附加两个NSMutableArrays并与UISearchBar一起使用

Question

I have two NSMutableArrays; name and nameID In my tableview, only name will be shown as textLabel.

I want to search names using UISearchBar. For example;

   name   --    nameID
    Stack         123
    Over          -1

nameID is the main thing needed to use.

So, is that possible to link two NSMutableArrays so that whenever users choose Stack, it shows 123?

Thanks

Answer 1

How about using one NSMutableDictionary with the names as the keys and the ids as the values?

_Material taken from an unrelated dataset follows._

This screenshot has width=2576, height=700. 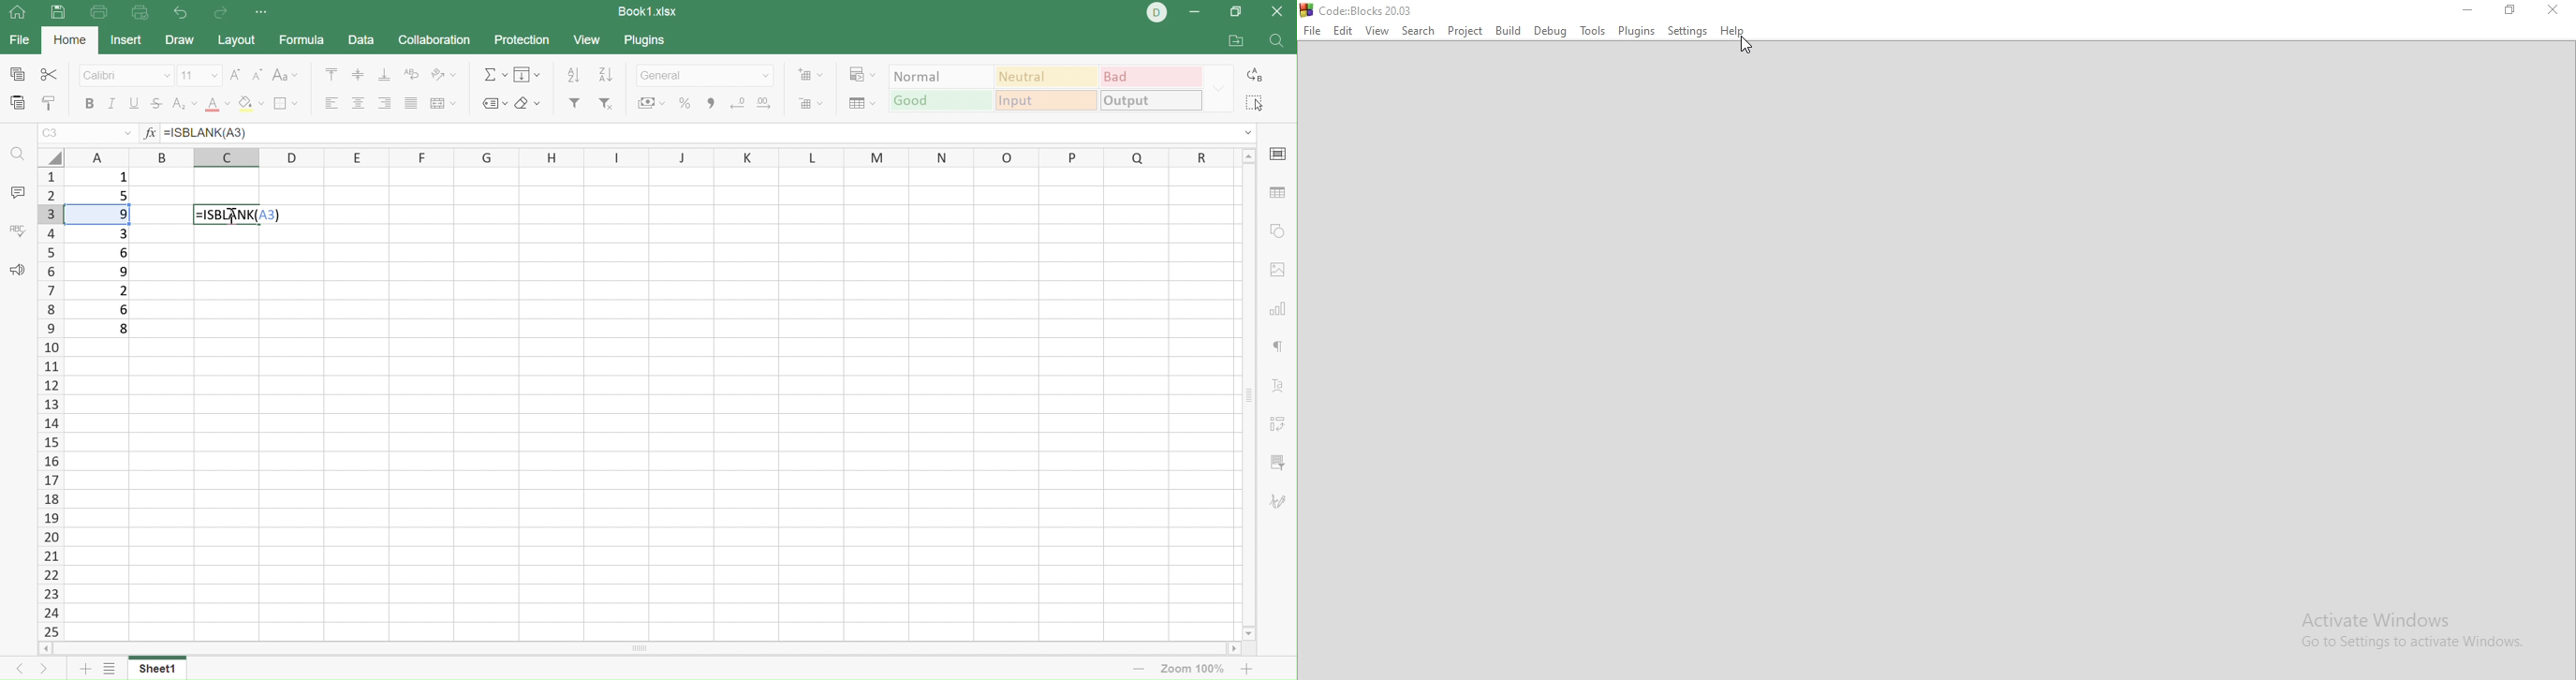 I want to click on Pivot table settings, so click(x=1282, y=424).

Then, in your table, the data array can be found using [myNameDict allKeys] .

Or, you can make the id's the keys and the names the values, in which case, all the names would be accessible as an array by calling [myNameDict allValues] .

Bear in mind that allKeys and allValues return arrays whose order is not guaranteed.

So, you could, as a third option, maintain an array of dictionaries, where each dictionary has two keys, name and id, whose values are the name and id. Then you've paired each name and id into a single object (a dictionary) and you can be assured of the order of your array of name/id pairs.

Answer 2

One approach could be like this, rather than maintaining data separately as they bear relationship you can encapsulate them in a class say Record which has two fields name and id . Now hold array of this object(say recordList ).

When we can search for any Record with given searchText as follows.

-(Record *) searchRecordWithName:(NSString *)searchText
{
Record *tempRecord;
  for( tempRecord in recordList)
  {
    NSRange searchRange = [tempRecord.name rangeOfString:searchText options:NSCaseInsensitiveSearch];
     if( searchRange.length>0 && searchRange.location==0)
      {
         break;
      }
  }
return tempRecord;
}

Please correct the above code as per your need. Here I am considering you want to find nameId for record having name starting with searchText(as you see I have used searchRange.location ==0`).

In future suppose you need to hold more details for Record than it will be easier.

Answer 3

我发现一种简单的方法是连接字符串（名称#nameID），然后分开获取名称ID。